Quoted passage.
The National Interest
June 27, 2014
The stunning success of the Islamic State in Iraq and al-Sham has renewed American interest in a country where we fought almost continuously for over two decades before pulling the plug in December 2011. Suddenly, old debates have begun again and new ones have arisen as to “who lost Iraq” and what, if anything, the United States should do about it.
On our television screens and op-ed pages, some familiar faces and names have again been talking about Iraq, including former Vice President Dick Cheney, former Deputy Secretary of Defense Paul Wolfowitz and former Iraq Coalition Provisional Authority administrator Paul Bremer, along with various neocon pols and pundits who never went away. Some are now arguing that, having gotten Iraq so spectacularly wrong the last time, these people should not be listened to now. That idea is both misguided and dangerous.
In full disclosure, while I had an infinitesimal fraction of the impact on the public debate as those in question, I was among those who got Iraq wrong in 2003. I was the reverse John Kerry, in that I was opposed to the war before supporting it. The early arguments made by Wolfowitz and company, focusing on Saddam’s evil character and his long past use of chemical weapons against his own people, struck me as a poor justification for war. Despite having opposed virtually every significant U.S. military intervention of the past quarter century, though, I was eventually persuaded that regime change in Iraq was necessary. In the wake of North Korea joining the nuclear club and the sudden dwindling of American options on the Peninsula, I believed a nuclear-empowered Saddam was an unacceptable risk.

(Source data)
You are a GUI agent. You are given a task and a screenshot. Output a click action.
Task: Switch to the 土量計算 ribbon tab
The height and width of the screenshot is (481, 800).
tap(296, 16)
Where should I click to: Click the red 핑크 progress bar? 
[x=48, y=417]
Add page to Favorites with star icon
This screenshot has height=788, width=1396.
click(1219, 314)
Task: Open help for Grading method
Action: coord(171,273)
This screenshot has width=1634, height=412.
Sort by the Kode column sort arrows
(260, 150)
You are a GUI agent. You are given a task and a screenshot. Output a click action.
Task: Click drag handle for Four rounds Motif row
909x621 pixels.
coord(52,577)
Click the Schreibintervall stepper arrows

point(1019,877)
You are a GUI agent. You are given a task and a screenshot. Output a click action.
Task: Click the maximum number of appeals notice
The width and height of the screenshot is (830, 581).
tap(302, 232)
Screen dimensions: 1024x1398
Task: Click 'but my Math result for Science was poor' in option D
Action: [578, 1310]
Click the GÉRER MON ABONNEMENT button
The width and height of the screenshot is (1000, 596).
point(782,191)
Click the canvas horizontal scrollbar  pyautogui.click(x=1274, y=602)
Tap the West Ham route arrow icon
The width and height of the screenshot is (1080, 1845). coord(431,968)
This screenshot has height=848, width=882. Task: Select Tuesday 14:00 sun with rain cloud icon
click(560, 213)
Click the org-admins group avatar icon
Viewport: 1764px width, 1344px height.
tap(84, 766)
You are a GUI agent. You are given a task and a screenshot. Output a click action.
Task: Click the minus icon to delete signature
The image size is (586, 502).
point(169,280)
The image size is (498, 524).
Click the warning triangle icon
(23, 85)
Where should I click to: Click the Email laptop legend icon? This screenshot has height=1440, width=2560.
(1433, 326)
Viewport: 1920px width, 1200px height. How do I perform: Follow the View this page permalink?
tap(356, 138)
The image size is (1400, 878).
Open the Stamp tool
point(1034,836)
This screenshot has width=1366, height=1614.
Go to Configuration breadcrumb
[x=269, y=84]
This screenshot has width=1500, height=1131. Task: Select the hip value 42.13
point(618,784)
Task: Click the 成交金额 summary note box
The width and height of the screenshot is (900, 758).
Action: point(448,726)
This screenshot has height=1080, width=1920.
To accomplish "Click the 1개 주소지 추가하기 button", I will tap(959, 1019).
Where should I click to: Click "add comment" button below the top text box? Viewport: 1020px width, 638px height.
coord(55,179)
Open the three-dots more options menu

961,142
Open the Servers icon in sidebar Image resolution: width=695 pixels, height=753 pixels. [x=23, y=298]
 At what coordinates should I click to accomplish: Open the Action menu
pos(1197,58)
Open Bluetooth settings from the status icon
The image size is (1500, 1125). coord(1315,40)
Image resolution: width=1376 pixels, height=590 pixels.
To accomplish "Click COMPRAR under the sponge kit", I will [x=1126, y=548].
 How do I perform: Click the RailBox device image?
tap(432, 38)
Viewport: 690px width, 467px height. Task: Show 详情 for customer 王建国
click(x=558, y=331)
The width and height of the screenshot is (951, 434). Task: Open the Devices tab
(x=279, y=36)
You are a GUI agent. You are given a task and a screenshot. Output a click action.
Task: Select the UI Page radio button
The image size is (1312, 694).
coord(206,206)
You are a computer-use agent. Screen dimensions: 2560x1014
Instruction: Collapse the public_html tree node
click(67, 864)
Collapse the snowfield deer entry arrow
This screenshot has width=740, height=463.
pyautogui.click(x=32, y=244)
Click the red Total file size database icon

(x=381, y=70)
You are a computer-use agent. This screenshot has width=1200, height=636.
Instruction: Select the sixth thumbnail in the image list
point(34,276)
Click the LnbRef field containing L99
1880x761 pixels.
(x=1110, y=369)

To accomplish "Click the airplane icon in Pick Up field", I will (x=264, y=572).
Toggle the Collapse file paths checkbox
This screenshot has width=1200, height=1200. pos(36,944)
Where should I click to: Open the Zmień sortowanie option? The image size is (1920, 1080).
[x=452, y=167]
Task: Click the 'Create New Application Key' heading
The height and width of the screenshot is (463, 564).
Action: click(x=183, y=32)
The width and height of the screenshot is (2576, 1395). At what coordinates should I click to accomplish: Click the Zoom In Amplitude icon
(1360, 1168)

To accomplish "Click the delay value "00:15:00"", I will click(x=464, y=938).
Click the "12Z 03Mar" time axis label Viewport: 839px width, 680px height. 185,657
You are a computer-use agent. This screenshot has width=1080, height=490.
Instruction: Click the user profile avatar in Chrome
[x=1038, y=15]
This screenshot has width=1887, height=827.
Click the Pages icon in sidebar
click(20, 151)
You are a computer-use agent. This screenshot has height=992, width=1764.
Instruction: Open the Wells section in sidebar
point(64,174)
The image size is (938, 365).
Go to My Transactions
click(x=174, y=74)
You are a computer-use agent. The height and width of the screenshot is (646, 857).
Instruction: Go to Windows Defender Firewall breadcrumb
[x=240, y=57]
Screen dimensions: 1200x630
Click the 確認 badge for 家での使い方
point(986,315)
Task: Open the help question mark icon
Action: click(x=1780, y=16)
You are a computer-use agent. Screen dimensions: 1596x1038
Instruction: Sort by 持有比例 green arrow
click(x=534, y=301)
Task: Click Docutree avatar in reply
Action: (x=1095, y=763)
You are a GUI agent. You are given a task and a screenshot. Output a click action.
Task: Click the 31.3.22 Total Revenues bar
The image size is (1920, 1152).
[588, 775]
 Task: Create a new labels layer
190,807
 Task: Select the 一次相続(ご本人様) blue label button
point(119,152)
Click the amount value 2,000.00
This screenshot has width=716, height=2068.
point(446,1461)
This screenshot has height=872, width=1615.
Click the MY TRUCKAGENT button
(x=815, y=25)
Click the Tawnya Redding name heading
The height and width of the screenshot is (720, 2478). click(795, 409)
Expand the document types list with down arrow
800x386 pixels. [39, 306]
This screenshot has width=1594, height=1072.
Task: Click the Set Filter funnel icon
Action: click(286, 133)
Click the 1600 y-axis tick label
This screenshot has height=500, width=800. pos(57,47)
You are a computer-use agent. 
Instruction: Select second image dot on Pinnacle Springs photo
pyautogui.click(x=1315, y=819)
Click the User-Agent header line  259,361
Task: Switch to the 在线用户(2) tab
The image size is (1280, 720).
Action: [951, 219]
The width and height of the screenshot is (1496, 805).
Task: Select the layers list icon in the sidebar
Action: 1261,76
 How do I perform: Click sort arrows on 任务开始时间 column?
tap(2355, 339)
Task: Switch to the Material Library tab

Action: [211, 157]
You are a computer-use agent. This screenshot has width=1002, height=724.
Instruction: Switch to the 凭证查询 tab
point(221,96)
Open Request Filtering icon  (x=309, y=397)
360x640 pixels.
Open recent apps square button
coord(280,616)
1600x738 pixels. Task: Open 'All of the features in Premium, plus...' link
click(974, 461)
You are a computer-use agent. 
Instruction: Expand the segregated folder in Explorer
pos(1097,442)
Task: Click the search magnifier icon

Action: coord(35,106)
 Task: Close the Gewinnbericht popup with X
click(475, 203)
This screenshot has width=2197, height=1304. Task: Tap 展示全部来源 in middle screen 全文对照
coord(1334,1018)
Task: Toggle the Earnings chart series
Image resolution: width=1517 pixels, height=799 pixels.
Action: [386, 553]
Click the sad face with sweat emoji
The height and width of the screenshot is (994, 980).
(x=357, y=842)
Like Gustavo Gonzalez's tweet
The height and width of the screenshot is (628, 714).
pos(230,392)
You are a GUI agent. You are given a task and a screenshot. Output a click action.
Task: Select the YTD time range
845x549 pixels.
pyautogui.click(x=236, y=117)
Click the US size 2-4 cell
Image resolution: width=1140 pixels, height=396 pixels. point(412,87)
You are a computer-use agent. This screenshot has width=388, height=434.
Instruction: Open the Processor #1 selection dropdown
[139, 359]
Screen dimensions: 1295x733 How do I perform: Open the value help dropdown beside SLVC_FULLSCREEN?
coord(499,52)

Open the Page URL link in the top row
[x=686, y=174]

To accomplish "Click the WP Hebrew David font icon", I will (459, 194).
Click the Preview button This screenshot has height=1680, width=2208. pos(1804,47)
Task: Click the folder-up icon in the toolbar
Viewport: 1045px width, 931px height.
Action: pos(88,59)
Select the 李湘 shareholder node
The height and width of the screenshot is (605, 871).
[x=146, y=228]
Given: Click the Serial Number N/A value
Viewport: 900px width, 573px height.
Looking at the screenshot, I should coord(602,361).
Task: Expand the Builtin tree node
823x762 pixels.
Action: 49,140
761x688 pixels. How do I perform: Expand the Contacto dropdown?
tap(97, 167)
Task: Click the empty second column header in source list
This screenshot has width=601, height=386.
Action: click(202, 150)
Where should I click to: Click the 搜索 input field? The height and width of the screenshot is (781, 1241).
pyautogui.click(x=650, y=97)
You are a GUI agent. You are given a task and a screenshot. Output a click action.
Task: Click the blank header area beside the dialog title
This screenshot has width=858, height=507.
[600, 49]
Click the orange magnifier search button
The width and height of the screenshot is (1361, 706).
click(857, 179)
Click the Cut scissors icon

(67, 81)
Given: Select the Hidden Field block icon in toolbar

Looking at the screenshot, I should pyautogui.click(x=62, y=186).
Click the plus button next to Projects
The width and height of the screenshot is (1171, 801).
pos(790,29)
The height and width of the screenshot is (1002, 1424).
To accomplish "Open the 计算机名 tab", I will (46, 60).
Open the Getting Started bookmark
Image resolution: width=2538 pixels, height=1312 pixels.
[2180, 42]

Aim of the task.
Transcribe the whole opinion piece on the renewed Iraq debate as it appears above, with no changes.

Solved problem.
The National Interest
June 27, 2014
The stunning success of the Islamic State in Iraq and al-Sham has renewed American interest in a country where we fought almost continuously for over two decades before pulling the plug in December 2011. Suddenly, old debates have begun again and new ones have arisen as to “who lost Iraq” and what, if anything, the United States should do about it.
On our television screens and op-ed pages, some familiar faces and names have again been talking about Iraq, including former Vice President Dick Cheney, former Deputy Secretary of Defense Paul Wolfowitz and former Iraq Coalition Provisional Authority administrator Paul Bremer, along with various neocon pols and pundits who never went away. Some are now arguing that, having gotten Iraq so spectacularly wrong the last time, these people should not be listened to now. That idea is both misguided and dangerous.
In full disclosure, while I had an infinitesimal fraction of the impact on the public debate as those in question, I was among those who got Iraq wrong in 2003. I was the reverse John Kerry, in that I was opposed to the war before supporting it. The early arguments made by Wolfowitz and company, focusing on Saddam’s evil character and his long past use of chemical weapons against his own people, struck me as a poor justification for war. Despite having opposed virtually every significant U.S. military intervention of the past quarter century, though, I was eventually persuaded that regime change in Iraq was necessary. In the wake of North Korea joining the nuclear club and the sudden dwindling of American options on the Peninsula, I believed a nuclear-empowered Saddam was an unacceptable risk.